Präventive Schließungen und Einschränkungen

„Der Diözesan-Caritasverband schließt alle Schulen und Kindertageseinrichtungen bis nach den Osterferien und schränkt auch das Besuchsrecht in Altenheimen und Einrichtungen für Menschen mit Behinderungen ein,“ sagt Diözesan-Caritasdirektor Georg Falterbaum und folgt damit dem Aufruf der bayerischen Staatsregierung zur Solidarität und zum Schutz der Risikogruppen. Aufgrund steigender Coronavirus-Fälle hat die Bayerische Staatsregierung am heutigen Freitag beschlossen, ab Montag alle Schulen und Kindertageseinrichtungen in ganz Bayern bis zum 20. April 2020 zu schließen. „Der Caritasverband ist auch in der Krise verlässlicher Partner der Menschen und auch der Behörden“, betont Falterbaum. Der Freistaat Bayern hat seit heute Angehörigen weitgehend den Besuch von Alten- und Pflegeheimen untersagt. Dabei handelt es sich um präventive Maßnahmen zur Eindämmung des Coronavirus. „Wir tun alles, damit sich die Infektion nicht weiter ausbreitet“, versichert Falterbaum. Bisher seien keine Coronavirus-Erkrankungen in den Altenheimen aufgetreten und das solle möglichst auch so bleiben. Zudem plane die Caritas mit dem zuständigen Landkreis, wie die Betreuung der Kinder des sogenannten systemkritischen Personenkreises sichergestellt werde, also derjenigen Fachkräfte, die zum Beispiel in der Pflege, im Krankenhaus, bei Polizei oder Feuerwehr dringend gebraucht werden. 

Besuche einschränken
„Wir bitten die Angehörigen um Verständnis, dass zum Schutz der älteren Menschen bis auf Weiteres Besuche, die nicht unbedingt notwendig sind, vermieden werden sollen,“ wirbt die Geschäftsführerin der Caritas-Altenheime Doris Schneider. Die Bewohner in den Caritas-Altenheimen würden weiter betreut und wo nötig ärztlich versorgt. „Unter bestimmten Bedingungen werden wir Besuche bei sterbenden oder demenziell erkrankten Menschen zulassen“, erklärt Schneider, „denn diese Menschen sind auf den Kontakt zu ihren Angehörigen angewiesen“. Besucher/-innen dürften jedoch keinerlei Kontakt mit Infizierten gehabt haben, nicht aus Risikogebieten kommen und müssten sich an die Hygieneregeln halten. Jedes Altenheim habe in den öffentlichen Bereichen, wie zum Beispiel im Eingangsbereich, Desinfektionsmittelspender aufgestellt. Mitarbeiter/-innen informierten die Besucher/-innen über die wichtigsten Hygienemaßnahmen und kontrollierten die korrekte und sorgfältige Händedesinfektion. Bei notwendigen Besuchen gilt ein Mindestabstand von zwei Metern zum Personal, der direkte Kontakt soll möglichst vermieden werden. Bei grippeähnlichen Symptomen sei von einem Besuch abzusehen. 

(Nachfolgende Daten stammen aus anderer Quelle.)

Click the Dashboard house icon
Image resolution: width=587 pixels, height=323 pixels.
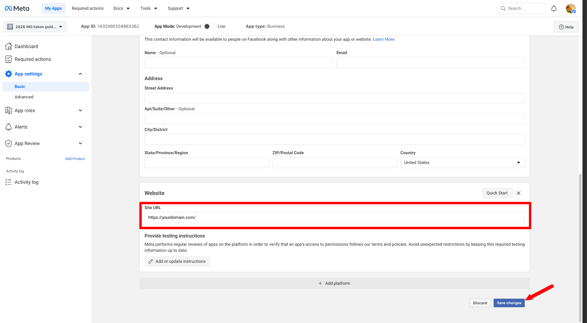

Präventive Absagen / Behinderte und pflegebedürftige Menschen werden versorgt
In allen Caritas-Altenheimen wird der Publikumsverkehr stark eingeschränkt: Geplante Veranstaltungen mit externen Gästen würden bis auf Weiteres vorsorglich abgesagt, Besprechungen auf ein Minimum reduziert und wenn möglich als Telefon- oder Videokonferenz organisiert. Zudem würden auch alle Kontaktflächen konsequent desinfiziert. Die Caritas-Altenheime halten sich in ihrem Notfallmanagement an die Empfehlungen des Robert-Koch-Instituts. Ältere pflegebedürftige Menschen werden zuhause von den Sozialstationen und ambulanten Palliativdiensten medizinisch und pflegerisch versorgt. Sie können sich wie gewohnt auf den Hausbesuch verlassen.

Caritas als Träger

Die Caritas in München und Oberbayern ist Träger von insgesamt 350 Einrichtungen, darunter 64 Kindertageseinrichtungen, fünf berufliche Schulen, 26 Altenheime, 30 Pflegedienste, vier Wohnheime und Werkstätten für Menschen mit Behinderung und zahlreichen Beratungsstellen. Die aktuellen Informationen zu den präventiven Maßnahmen zur Eindämmung des Coronavirus werden direkt hier online und über die sozialen Netzwerke aktuell gehalten. (md)

Update: 13. März 2020 / 16.20 Uhr:
Die Schließung umfasst auch unsere Förderschule und heilpädagogischen Tagesstätten. Unsere vier Caritas-Werkstätten öffnen kommenden Montag und Dienstag regulär. Nach einem Gespräch mit den Bezirk werden wir die Lage neu bewerten.